While cyber threats stem from many countries, the overwhelming perpetrator is China. It is important to focus on China because
- Information technology equipment is largely developed and manufactured in China
- Western companies working in and with China operate under unfair and unsafe conditions, if not illegal per international treaties. Notably Chinese companies receive far better treatment in the West than Western companies receive in China.
- The process to review the safety and security of IT products and services is insufficient, and even if with increased resources, it will be impossible to detect all the threats.
- The Chinese government and their associated entities conduct business with a set of practices antithetical to Western laws and norms of free and fair competition.
- Fortunately, efforts to address Chinese security threats will also strengthen the ability of nations and firms to protect against threats from other countries.
This website gathers Strand Consult’s research on the topic and related materials from other experts to better understand this complex issue and to bring transparency to its drivers.
John Strand is telecom industry veteran. For more than 24 years, he has advised the leaders of telecommunications, media and major telecoms players around the world. He is one of the best-known consultants in the business. Anyone who has met John Strand knows that he always speaks his opinion. Being honest – and giving his honest opinion on current issues in the mobile industry has become John’s trademark – even when it means being controversial or treading on a toe or two.
The fact that John works in an industry that loves to hype new products and services is no secret, on the other hand John is the first to object. Hype simply does not work on John. He is quick to cut through the BS and use facts to specify the difference between hype and what will happen in the real world.
Together with his team of analysts, John Strand has a unique ability to predict the future of the Telecom industry and the other industries that this exciting business is converging with. Many people are naturally skeptical about fortune-tellers – John Strand’s attitude is that people should not judge him on what he is predicting about the future, but rather on what he previously predicted would happen today. Read more here: http://understandingmobile.com/
Roslyn Layton, PhD co-founded ChinaTechThreat.com to improve security policy and to protect Americans from malign technology produced by firms owned and affiliated with the People’s Republic of China.

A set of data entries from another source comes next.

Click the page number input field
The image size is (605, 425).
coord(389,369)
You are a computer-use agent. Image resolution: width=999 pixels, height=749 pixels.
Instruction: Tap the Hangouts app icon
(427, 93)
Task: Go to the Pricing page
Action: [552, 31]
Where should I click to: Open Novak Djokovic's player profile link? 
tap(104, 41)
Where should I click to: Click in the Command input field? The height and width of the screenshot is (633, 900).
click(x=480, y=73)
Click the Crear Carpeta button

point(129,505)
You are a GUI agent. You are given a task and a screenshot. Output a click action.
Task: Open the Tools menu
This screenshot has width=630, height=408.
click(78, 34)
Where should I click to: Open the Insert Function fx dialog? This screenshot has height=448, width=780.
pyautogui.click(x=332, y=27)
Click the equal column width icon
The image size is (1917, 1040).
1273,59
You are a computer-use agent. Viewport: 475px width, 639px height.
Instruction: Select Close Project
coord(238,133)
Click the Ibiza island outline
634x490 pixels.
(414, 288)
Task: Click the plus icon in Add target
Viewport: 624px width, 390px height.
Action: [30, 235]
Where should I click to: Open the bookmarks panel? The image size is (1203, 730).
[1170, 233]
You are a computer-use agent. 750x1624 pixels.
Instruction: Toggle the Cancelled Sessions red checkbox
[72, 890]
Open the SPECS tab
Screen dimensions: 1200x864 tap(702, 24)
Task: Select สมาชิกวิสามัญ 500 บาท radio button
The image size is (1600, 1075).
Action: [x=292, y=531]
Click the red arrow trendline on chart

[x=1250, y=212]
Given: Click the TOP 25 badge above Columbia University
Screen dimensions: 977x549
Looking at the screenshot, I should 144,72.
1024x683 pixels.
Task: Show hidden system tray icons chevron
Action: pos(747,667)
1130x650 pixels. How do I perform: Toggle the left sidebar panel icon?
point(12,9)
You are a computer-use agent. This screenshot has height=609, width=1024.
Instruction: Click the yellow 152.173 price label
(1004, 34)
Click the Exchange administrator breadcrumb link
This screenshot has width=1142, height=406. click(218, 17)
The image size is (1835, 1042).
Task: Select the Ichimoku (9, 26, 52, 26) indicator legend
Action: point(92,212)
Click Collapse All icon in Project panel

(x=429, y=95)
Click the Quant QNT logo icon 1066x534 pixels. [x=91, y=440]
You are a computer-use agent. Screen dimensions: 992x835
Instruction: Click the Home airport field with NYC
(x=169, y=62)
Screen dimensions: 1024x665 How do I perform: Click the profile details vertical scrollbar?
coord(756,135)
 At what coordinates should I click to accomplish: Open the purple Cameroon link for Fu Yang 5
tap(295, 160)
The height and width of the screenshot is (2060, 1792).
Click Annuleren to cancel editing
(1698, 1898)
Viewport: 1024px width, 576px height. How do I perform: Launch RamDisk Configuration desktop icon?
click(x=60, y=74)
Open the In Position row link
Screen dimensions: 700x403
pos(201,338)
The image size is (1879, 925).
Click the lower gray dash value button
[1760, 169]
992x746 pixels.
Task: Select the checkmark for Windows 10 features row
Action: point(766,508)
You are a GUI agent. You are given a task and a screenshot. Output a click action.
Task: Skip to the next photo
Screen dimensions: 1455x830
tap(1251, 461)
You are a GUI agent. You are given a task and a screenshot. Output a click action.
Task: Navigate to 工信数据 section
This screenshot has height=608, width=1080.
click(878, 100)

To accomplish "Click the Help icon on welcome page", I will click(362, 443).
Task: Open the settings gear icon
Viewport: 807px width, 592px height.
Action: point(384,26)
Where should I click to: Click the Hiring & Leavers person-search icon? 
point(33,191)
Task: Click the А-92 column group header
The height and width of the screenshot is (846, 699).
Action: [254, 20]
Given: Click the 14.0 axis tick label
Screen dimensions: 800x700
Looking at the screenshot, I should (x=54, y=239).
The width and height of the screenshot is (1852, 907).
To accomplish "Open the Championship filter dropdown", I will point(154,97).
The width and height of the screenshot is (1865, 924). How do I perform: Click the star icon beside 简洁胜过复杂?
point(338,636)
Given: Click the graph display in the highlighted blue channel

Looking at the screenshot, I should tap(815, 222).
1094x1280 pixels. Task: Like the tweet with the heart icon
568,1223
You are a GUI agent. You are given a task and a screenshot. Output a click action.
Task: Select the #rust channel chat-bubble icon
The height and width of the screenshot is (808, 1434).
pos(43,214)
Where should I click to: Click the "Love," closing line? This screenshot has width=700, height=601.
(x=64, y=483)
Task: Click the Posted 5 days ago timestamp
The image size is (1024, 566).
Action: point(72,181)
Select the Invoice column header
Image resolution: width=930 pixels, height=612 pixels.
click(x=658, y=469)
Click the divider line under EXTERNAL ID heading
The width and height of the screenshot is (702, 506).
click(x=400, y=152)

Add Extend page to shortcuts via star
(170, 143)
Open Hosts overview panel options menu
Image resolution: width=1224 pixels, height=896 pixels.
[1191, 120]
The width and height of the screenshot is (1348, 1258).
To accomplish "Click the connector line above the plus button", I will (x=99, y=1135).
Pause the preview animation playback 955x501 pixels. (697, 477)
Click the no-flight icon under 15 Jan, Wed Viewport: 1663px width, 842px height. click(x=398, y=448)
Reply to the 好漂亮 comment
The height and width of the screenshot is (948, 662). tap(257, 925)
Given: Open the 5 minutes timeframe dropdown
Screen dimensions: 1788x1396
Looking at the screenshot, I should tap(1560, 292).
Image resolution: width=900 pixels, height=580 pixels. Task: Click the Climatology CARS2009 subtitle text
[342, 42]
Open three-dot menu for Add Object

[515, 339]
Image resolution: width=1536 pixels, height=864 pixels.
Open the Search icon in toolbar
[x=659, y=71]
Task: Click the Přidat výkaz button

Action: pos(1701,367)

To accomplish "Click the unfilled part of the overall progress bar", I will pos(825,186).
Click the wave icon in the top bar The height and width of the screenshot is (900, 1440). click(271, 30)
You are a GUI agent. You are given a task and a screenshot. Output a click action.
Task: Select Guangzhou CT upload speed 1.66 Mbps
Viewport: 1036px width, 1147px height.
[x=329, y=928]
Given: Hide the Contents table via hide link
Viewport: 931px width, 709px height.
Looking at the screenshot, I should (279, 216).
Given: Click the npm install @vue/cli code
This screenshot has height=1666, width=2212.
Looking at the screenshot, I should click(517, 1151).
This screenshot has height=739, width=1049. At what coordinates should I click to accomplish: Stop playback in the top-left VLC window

She is Senior Vice President at Strand Consult and visiting researcher at Aalborg University’s Department of Electronic Systems. Dr. Layton focuses on evidence-based policy and regulation for the information, communications, and digital technology industries.
She serves as the Program Committee Co-Chair for the Telecom Policy Research Conference and is a Senior Contributor to Forbes.
Dr. Layton served on the President Elect Transition Team for the Federal Communications Commission (FCC). She has a Ph.D. in business economics from Aalborg University, an M.B.A. from the Rotterdam School of Management (Netherlands), and a B.A. in international service from American University.